Você pode redimensionar o material, começando na linha que contém "Task: Click the SkyTeam logo" (ela incluída) e terminando no fim do material, e reproduzir só esse trecho, pedidos incluídos? Multiplique por 0,7 cada coordenada das respostas, arredondando para inteiros com metades para cima, e deixe as imagens de fora.
------------------------------------
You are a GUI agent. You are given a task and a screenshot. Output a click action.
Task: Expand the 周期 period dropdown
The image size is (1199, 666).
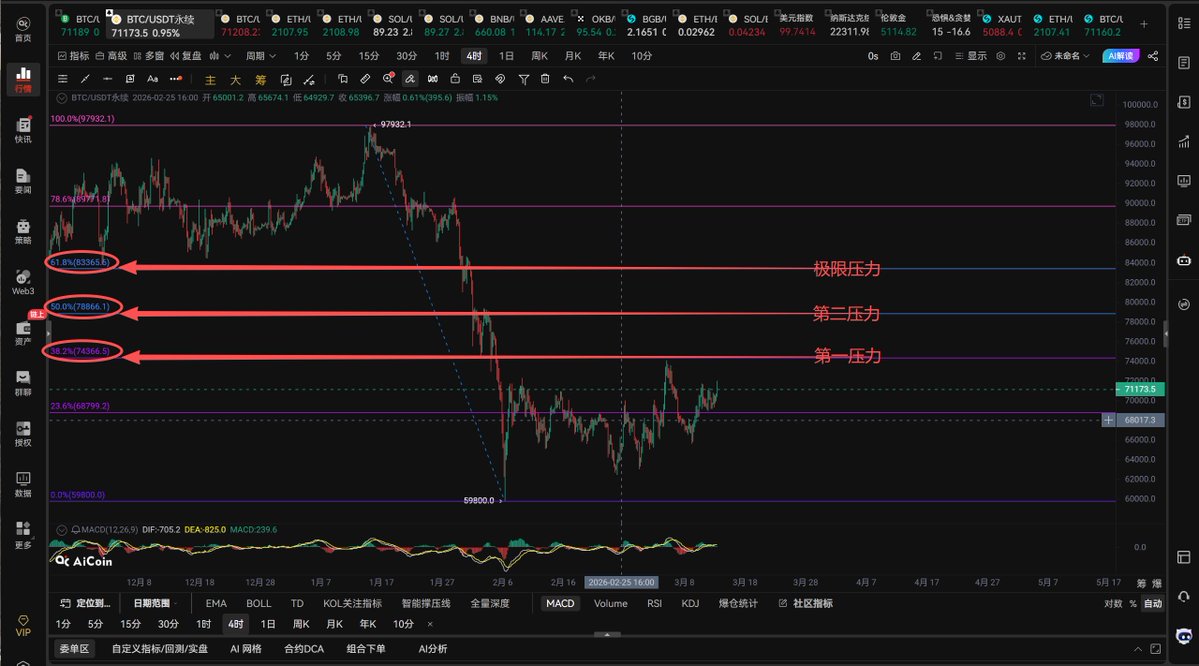tap(260, 56)
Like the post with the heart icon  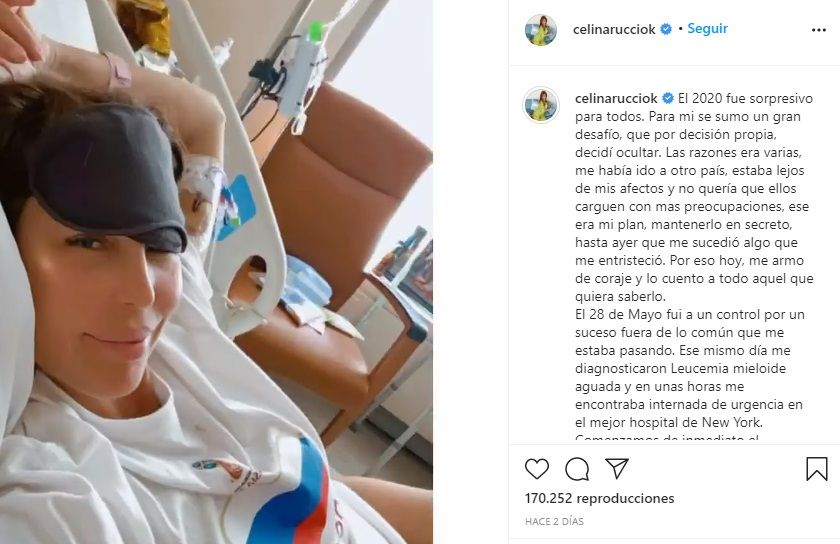pyautogui.click(x=537, y=469)
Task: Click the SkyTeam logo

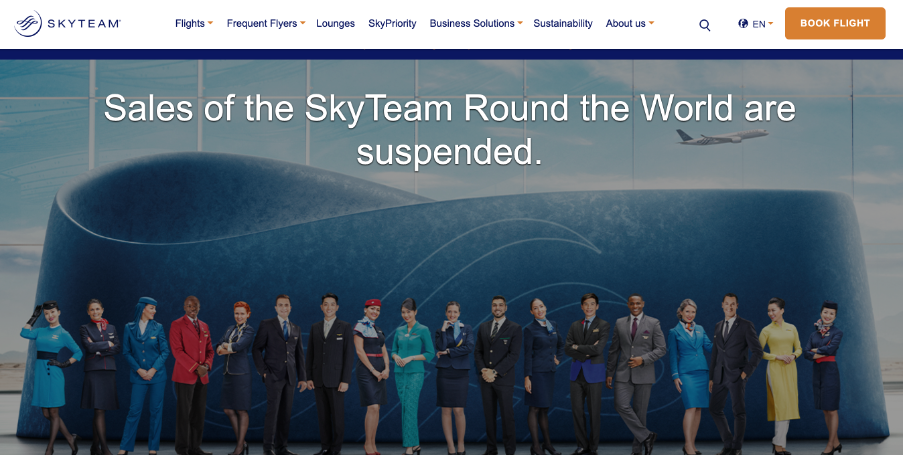Action: pyautogui.click(x=67, y=24)
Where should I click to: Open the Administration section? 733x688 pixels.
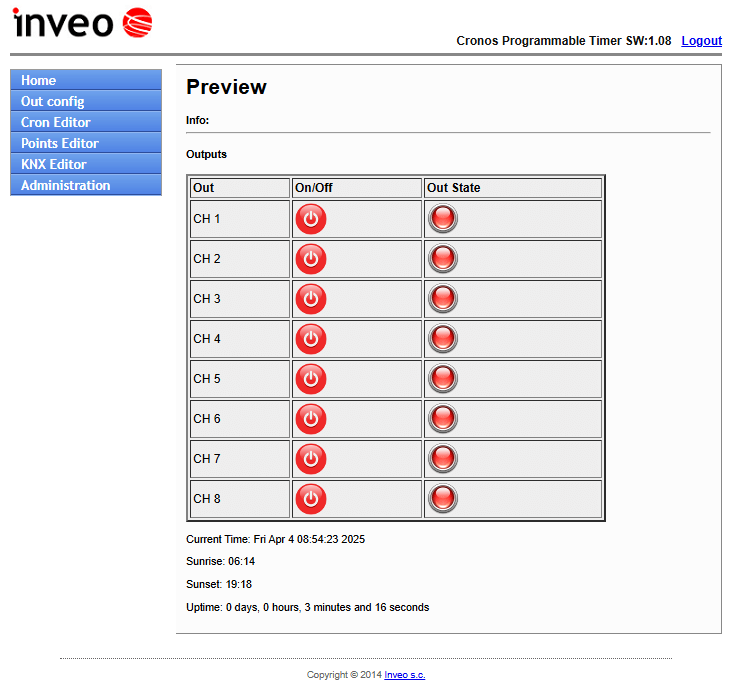pos(85,185)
------------------------------------
▸ **RESULTADO FINAL**:
Task: Click the SkyTeam logo

Action: pyautogui.click(x=47, y=17)
Where should I click to: Open the Administration section? 733x688 pixels.
pos(60,130)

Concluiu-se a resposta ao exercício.